> [Given exercise 1] Duplicate the passage of the TiVo forum thread starting at "There are tools" and ending at "remember....at _least_ 4 years)", with both ends included.

___ Document segment ___

There are tools to extract video while a TiVo drive is on a PC - see appropriate threads (at least I know there are on the DD forums) You can inject them back into the TiVo or save them off in a couple of formats...

Good luck -
Don
(PS - reliability with dual drives? been running 2 w/a cache card in a GXEBOTD longer than I care to remember....at _least_ 4 years)


----------



## Francesco

Well, the upgrade appears to have toasted two of my DTiVos' drives.

So I've restored a 3.5 image to them, but without expanding or hacking other than getting the CacheCard drivers running -- in anticipation of getting 3.5c again. They've been up and in the stream for 24 hours now, but no sign of 3.5c. Any idea how long before I can get it? I'd like to finish up and put the lids back on, set up SPs, etc.


----------



## vancod

Francesco said:


> Well, the upgrade appears to have toasted two of my DTiVos' drives.

___

> [Given exercise 2] Set down the rows exactly, starting at the first row and ending at the line that contains "Action: (1413, 35)", including that line.

___ The records ___

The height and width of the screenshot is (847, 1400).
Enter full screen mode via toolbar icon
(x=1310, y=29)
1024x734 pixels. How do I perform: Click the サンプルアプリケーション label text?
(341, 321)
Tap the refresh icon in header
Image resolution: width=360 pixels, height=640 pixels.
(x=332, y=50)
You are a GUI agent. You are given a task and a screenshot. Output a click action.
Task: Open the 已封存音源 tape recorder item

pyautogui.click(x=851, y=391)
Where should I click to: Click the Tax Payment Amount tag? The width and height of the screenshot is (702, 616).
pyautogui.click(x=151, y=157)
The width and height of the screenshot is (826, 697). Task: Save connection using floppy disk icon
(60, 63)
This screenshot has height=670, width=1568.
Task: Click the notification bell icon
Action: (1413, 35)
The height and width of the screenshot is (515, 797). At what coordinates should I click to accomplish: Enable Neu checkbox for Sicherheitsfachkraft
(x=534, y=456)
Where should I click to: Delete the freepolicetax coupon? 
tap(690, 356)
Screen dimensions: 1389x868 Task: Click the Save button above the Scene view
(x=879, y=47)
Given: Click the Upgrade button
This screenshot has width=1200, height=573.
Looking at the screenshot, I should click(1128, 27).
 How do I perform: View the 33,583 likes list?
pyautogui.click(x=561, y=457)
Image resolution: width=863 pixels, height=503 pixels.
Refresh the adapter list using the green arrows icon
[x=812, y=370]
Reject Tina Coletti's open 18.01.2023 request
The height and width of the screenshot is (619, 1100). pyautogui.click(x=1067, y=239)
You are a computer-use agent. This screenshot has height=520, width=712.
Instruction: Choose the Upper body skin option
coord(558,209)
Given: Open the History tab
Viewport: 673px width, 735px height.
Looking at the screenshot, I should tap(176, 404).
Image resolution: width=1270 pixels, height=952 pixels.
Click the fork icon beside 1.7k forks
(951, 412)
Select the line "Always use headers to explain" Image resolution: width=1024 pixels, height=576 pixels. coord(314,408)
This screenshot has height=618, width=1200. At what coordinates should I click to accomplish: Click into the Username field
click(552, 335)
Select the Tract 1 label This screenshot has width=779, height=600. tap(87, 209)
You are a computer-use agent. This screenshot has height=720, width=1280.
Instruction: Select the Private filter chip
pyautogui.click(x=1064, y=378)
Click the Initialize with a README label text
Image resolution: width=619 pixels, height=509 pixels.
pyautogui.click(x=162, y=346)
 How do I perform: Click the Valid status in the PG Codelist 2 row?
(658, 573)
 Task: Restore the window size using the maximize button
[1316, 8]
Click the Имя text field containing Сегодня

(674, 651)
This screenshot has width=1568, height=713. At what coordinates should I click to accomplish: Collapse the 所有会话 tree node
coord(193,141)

___

> [Right answer 1]
There are tools to extract video while a TiVo drive is on a PC - see appropriate threads (at least I know there are on the DD forums) You can inject them back into the TiVo or save them off in a couple of formats...

Good luck -
Don
(PS - reliability with dual drives? been running 2 w/a cache card in a GXEBOTD longer than I care to remember....at _least_ 4 years)

> [Right answer 2]
The height and width of the screenshot is (847, 1400).
Enter full screen mode via toolbar icon
(x=1310, y=29)
1024x734 pixels. How do I perform: Click the サンプルアプリケーション label text?
(341, 321)
Tap the refresh icon in header
Image resolution: width=360 pixels, height=640 pixels.
(x=332, y=50)
You are a GUI agent. You are given a task and a screenshot. Output a click action.
Task: Open the 已封存音源 tape recorder item

pyautogui.click(x=851, y=391)
Where should I click to: Click the Tax Payment Amount tag? The width and height of the screenshot is (702, 616).
pyautogui.click(x=151, y=157)
The width and height of the screenshot is (826, 697). Task: Save connection using floppy disk icon
(60, 63)
This screenshot has height=670, width=1568.
Task: Click the notification bell icon
Action: (1413, 35)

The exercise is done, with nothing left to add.